Os exemplos vão ao infinito. A questão dos transportes agora está sendo bastante debatida porque se chegou a um ponto de insustentabilidade. O Brasil fez uma escolha pelas rodovias seguindo orientações americanas de desenvolvimento. Porém, na ponta do lápis, se percebe claramente que um modelo de transporte de cargas e passageiros baseado em ferrovias e hidrovias seria muito mais barato. Mas outros exemplos são ainda mais sutis. Os esportes são apregoados como panacéia social. Nos ensinam que faz bem para saúde, mas o que se vê entre os praticantes são seguidas lesões graves. Nos afirmam que forja um carácter ético, mas o que realmente acontece é um festival de corrupção em todos os níveis, do bandeirinha que vende resultados, aos cartolas presos por desvio de verbas. Apregoam que afasta das drogas, mas os testes antidopping provam exatamente o contrário. O atleta é um sujeito que busca as drogas para amenizar as dores da prática insalubre ou aumentar sua performance. Defendem que é includente, mas a verdade é que nos esportes a exclusão é a regra. Somente um vencerá, o resto tem que se resignar. O fenômeno esportivo é todo baseado em “fake news”. Nas escolas, a maior sala de aula é sempre o ginásio de esportes e os materiais didáticos mais caros são os equipamentos de educação fisica. Porque se gasta tanto no esforço de ensinar esportes? Ora, porque é a pedagogia da resignação, somente alguns privilegiados vencerão, sempre os mesmos, mas o “importante é competir”!! Resigne-se! O que realmente os esportes ensinam é a competição capitalista americana.

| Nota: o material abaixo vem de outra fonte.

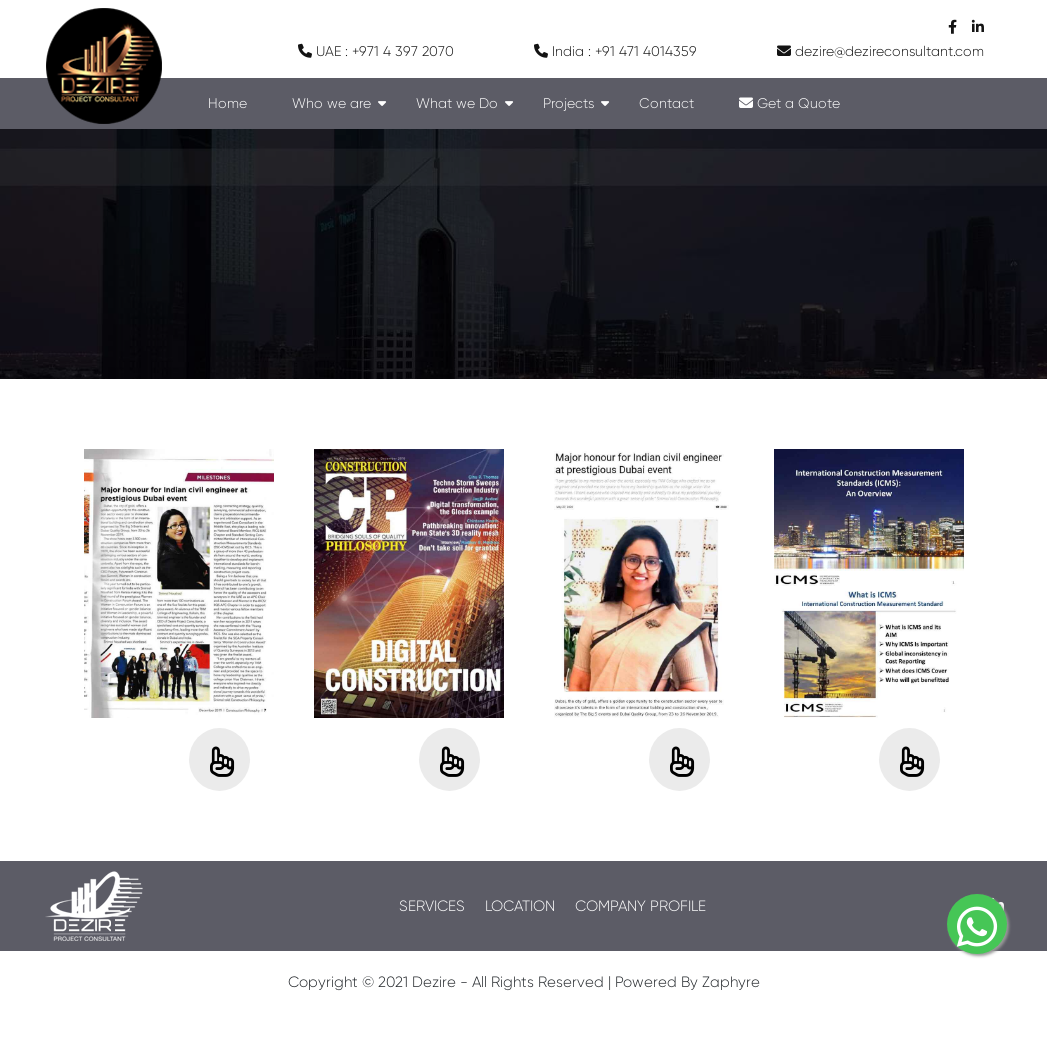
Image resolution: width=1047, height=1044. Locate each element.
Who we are (331, 103)
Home (227, 103)
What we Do (457, 103)
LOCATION (520, 906)
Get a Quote (789, 103)
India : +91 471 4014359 (615, 51)
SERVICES (432, 906)
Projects (568, 103)
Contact (666, 103)
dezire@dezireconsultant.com (880, 51)
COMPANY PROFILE (640, 906)
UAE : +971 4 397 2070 (376, 51)
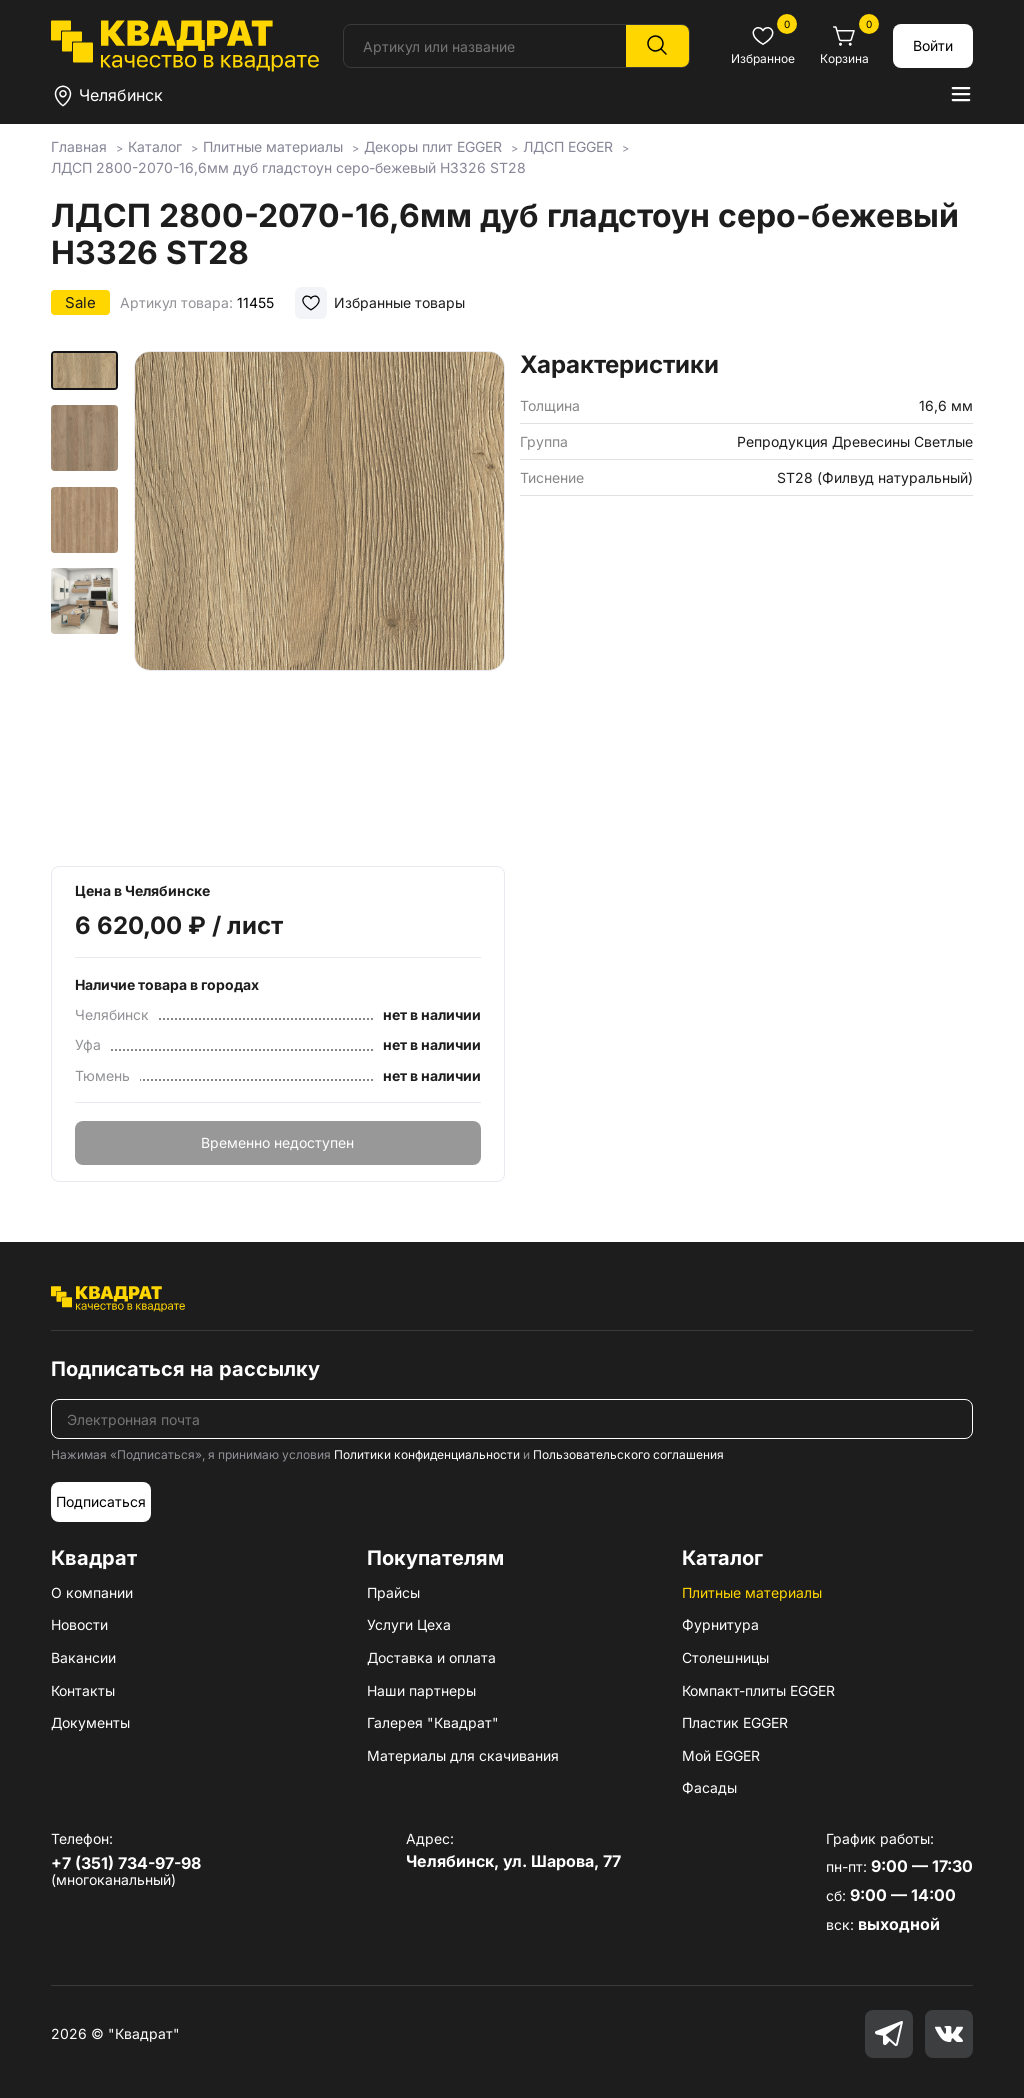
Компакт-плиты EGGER (758, 1690)
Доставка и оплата (431, 1657)
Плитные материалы (752, 1592)
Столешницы (725, 1657)
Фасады (709, 1787)
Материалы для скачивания (463, 1755)
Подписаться (101, 1501)
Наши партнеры (421, 1690)
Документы (90, 1722)
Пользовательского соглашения (628, 1454)
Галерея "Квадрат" (433, 1722)
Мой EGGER (721, 1755)
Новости (79, 1624)
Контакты (83, 1690)
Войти (933, 45)
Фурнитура (720, 1624)
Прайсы (393, 1592)
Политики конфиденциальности (427, 1454)
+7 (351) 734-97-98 (126, 1863)
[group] (319, 602)
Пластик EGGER (735, 1722)
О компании (92, 1592)
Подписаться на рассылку (185, 1369)
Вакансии (83, 1657)
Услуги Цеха (409, 1624)
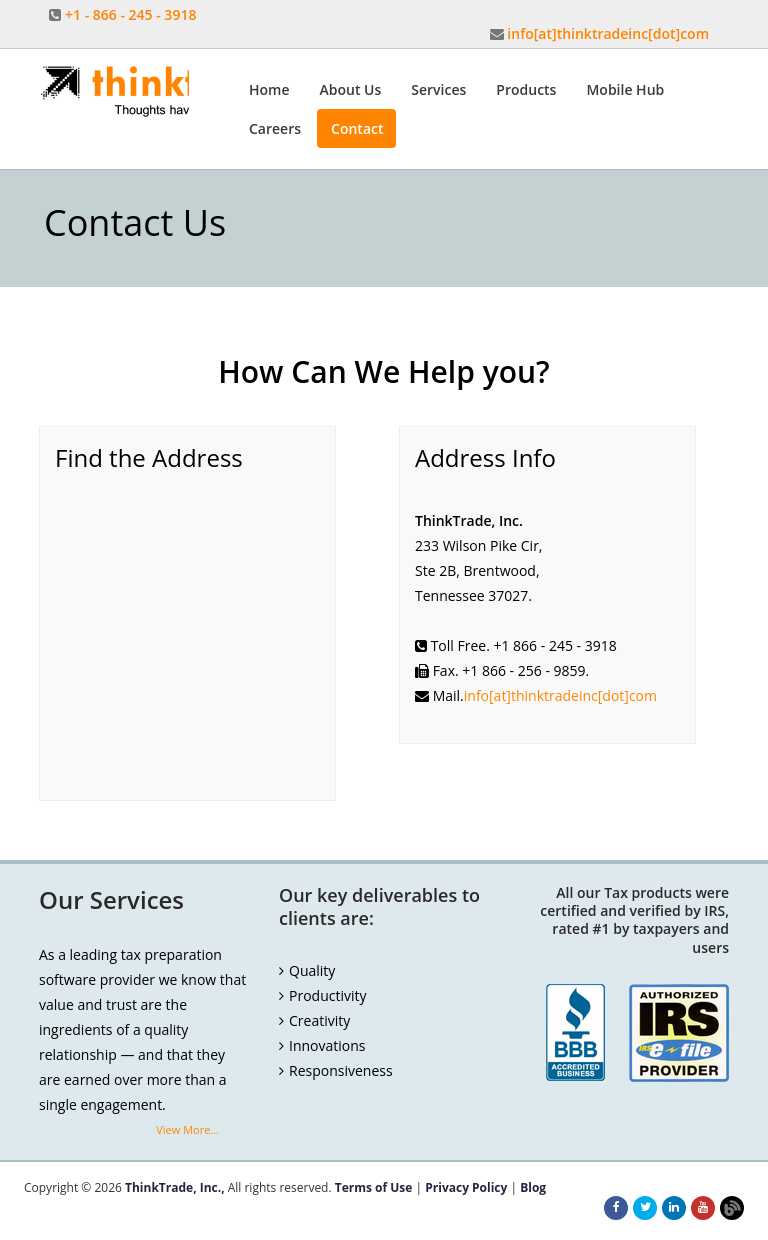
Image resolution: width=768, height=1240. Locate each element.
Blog (533, 1187)
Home (269, 89)
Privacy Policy (466, 1187)
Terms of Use (374, 1187)
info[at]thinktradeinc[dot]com (608, 33)
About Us (351, 89)
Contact (357, 128)
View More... (187, 1129)
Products (526, 89)
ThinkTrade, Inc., (175, 1187)
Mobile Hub (625, 89)
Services (438, 89)
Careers (275, 128)
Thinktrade (114, 92)
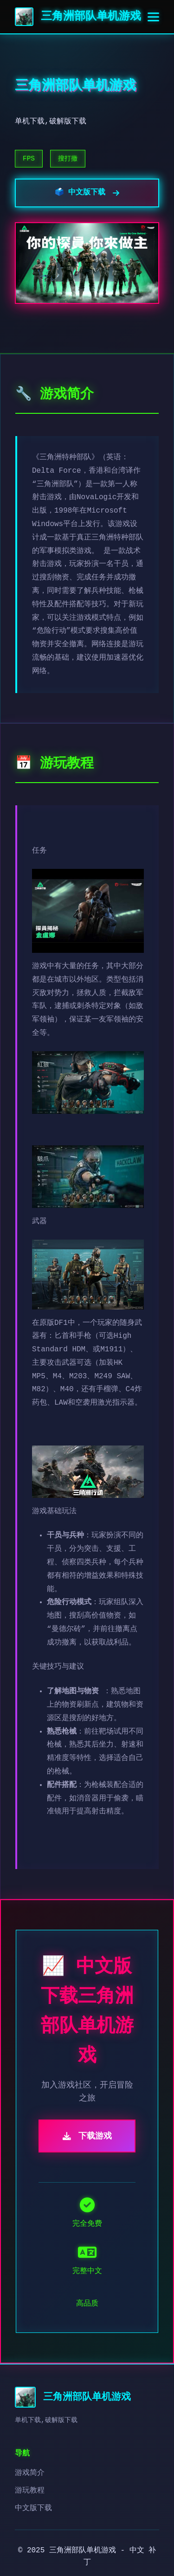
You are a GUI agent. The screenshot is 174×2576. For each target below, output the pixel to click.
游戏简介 (30, 2473)
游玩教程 (30, 2490)
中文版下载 (33, 2508)
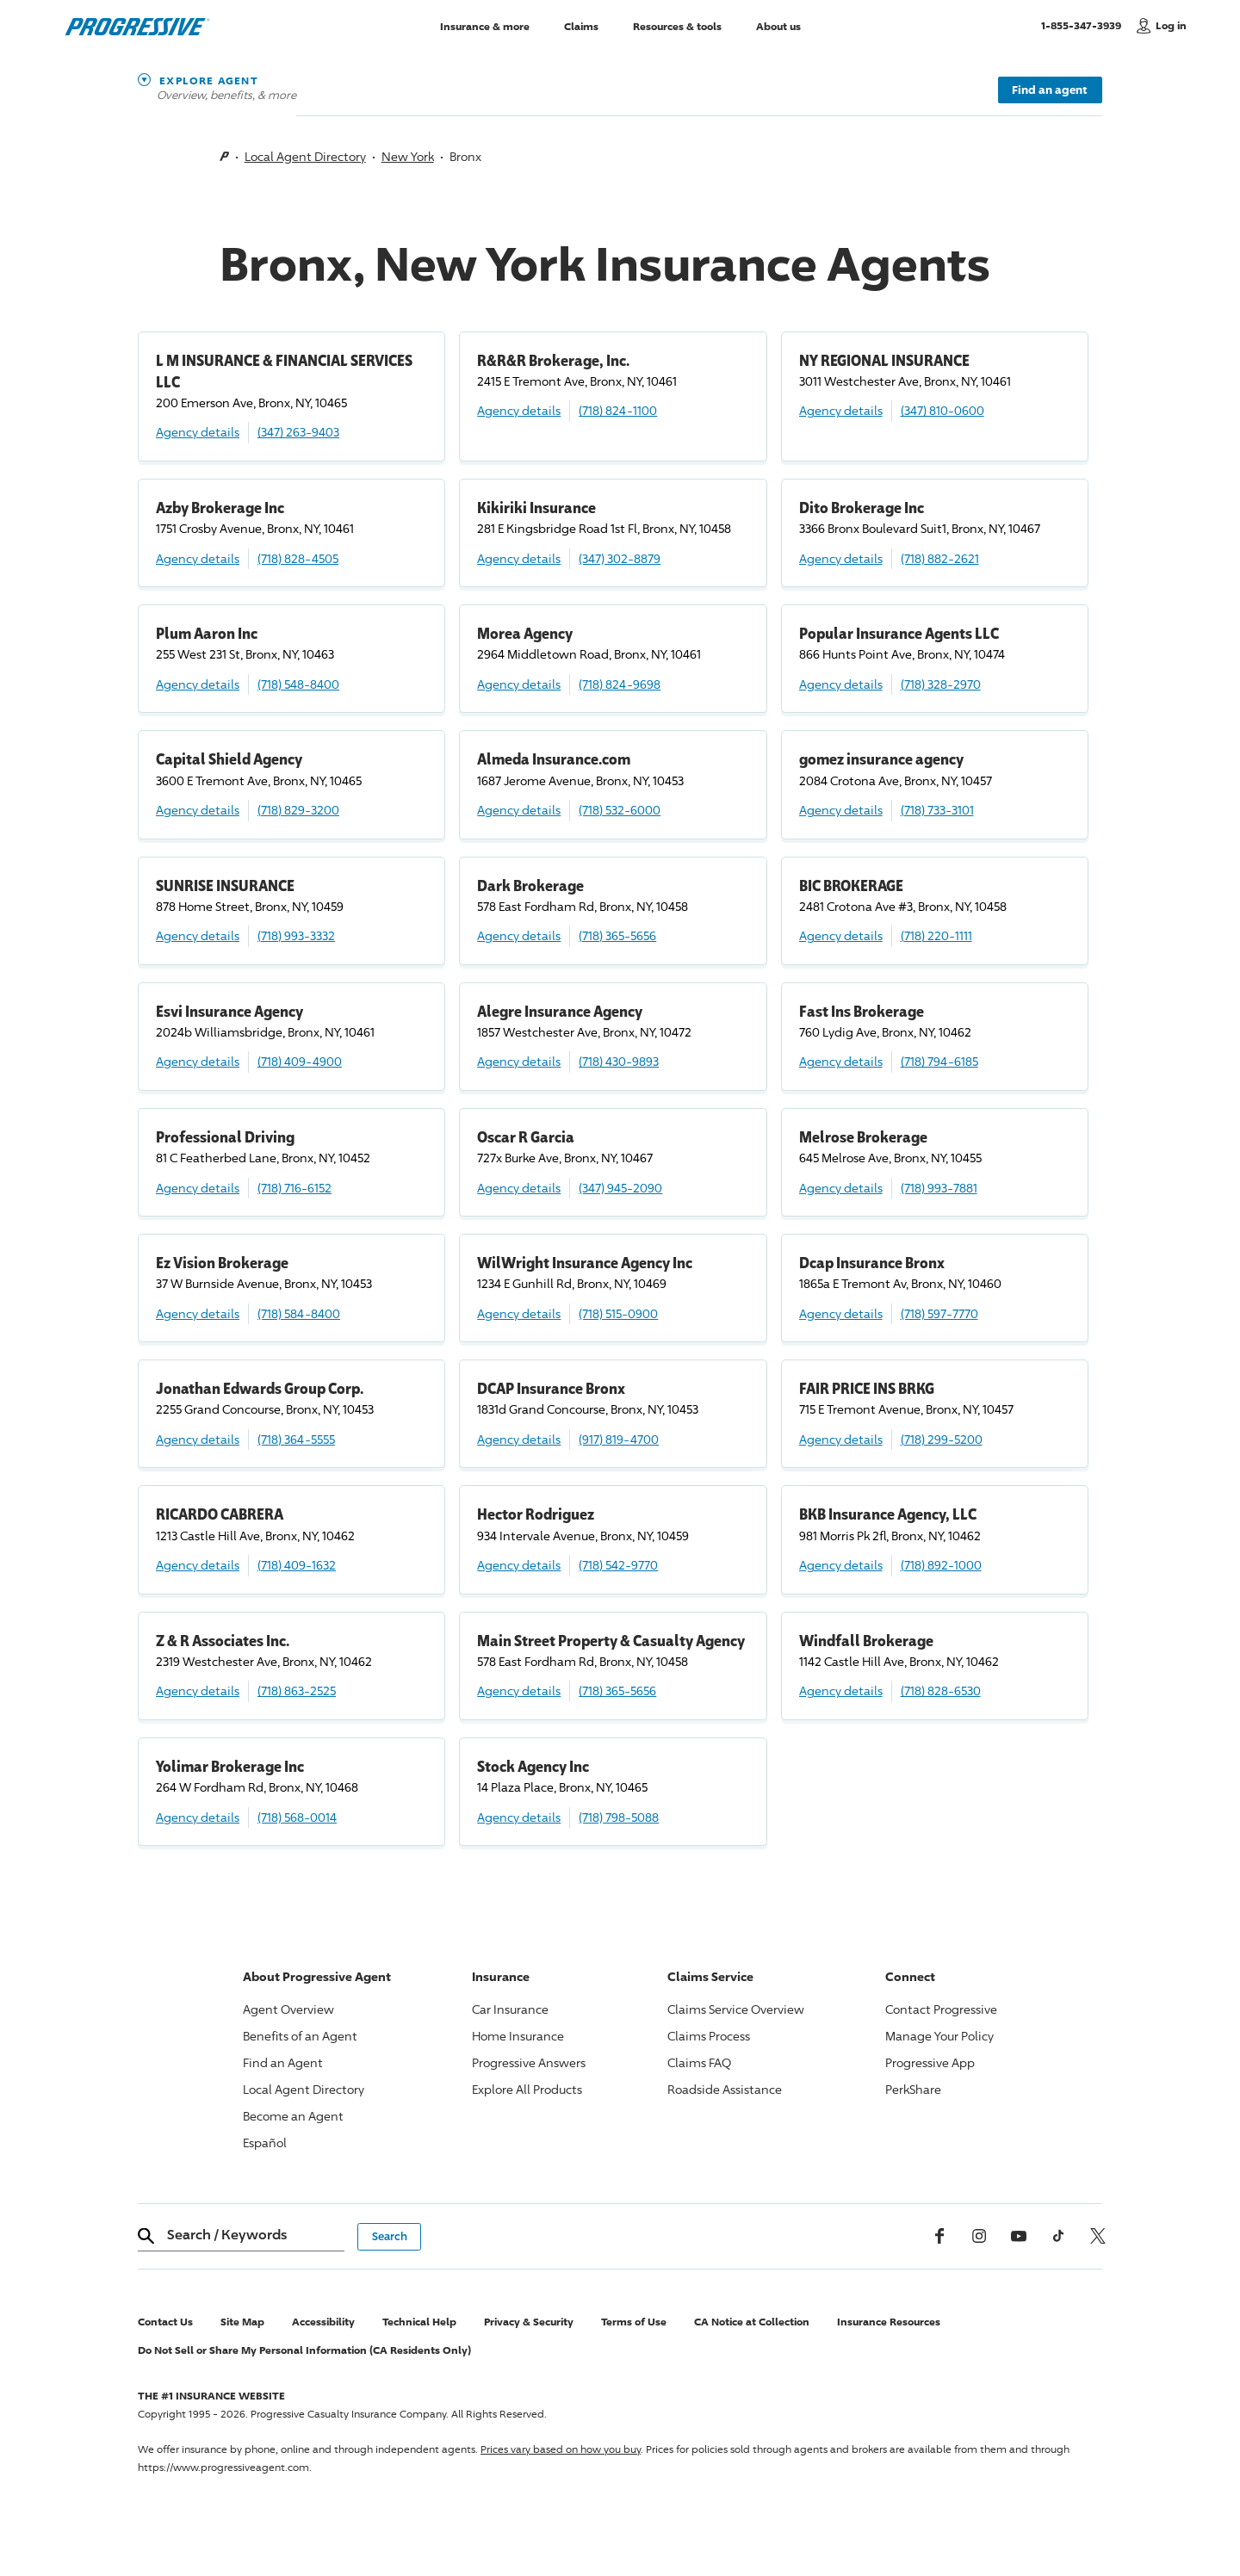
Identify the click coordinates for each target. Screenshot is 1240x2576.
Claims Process (708, 2035)
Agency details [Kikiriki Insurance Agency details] (519, 558)
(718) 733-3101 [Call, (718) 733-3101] (937, 809)
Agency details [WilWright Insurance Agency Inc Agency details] (519, 1313)
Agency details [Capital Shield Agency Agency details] (197, 809)
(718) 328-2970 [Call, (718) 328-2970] (941, 684)
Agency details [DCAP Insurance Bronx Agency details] (519, 1439)
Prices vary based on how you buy (560, 2449)
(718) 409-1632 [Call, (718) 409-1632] (296, 1564)
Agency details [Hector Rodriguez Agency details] (519, 1564)
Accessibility (323, 2321)
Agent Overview (288, 2009)
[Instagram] (979, 2236)
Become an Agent (293, 2115)
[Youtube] (1019, 2236)
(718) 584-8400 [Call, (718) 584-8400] (298, 1313)
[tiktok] (1058, 2236)
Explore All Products (527, 2089)
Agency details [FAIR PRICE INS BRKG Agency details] (841, 1439)
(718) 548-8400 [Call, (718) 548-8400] (298, 684)
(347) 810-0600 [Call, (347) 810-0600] (942, 410)
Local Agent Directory (305, 156)
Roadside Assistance (724, 2089)
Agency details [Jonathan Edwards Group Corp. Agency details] (197, 1439)
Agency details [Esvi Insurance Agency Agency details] (197, 1061)
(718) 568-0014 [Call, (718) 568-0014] (297, 1817)
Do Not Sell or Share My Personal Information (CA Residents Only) (304, 2350)
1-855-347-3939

Repare que quem vende a Coca-cola, faz uma propaganda que ela é ótima. Mas qualquer nutricionista vai afirmar que é o pior alimento que se pode ingerir. Por muito tempo, se vendia cigarros prometendo uma vida muito mais glamourosa e feliz, mas o que se obtinha na realidade era uma vida cheia de problemas de saúde. Quem vende carros movidos a combustíveis, jura que são máquinas modernas, que são o melhor meio de se deslocar pelas cidades e até que são ecológicos e sustentáveis! Quem vende os esportes, promete saúde e inclusão, nada mais longe da realidade.
As “fake news” são como inço, nunca sairão da tua horta de conhecimento. “Eles” inçam o mercado com informações falsas e dominam o mundo. Será que não está na hora de “nós” começarmos a lançar nossas próprias fake news? Como “eles” tem os meios de comunicação nas mãos (porque começaram um século antes a inçar) teremos que ser muito efetivos nisso. Coragem, companheiros, porque nesse ano de eleições, a luta está só começando!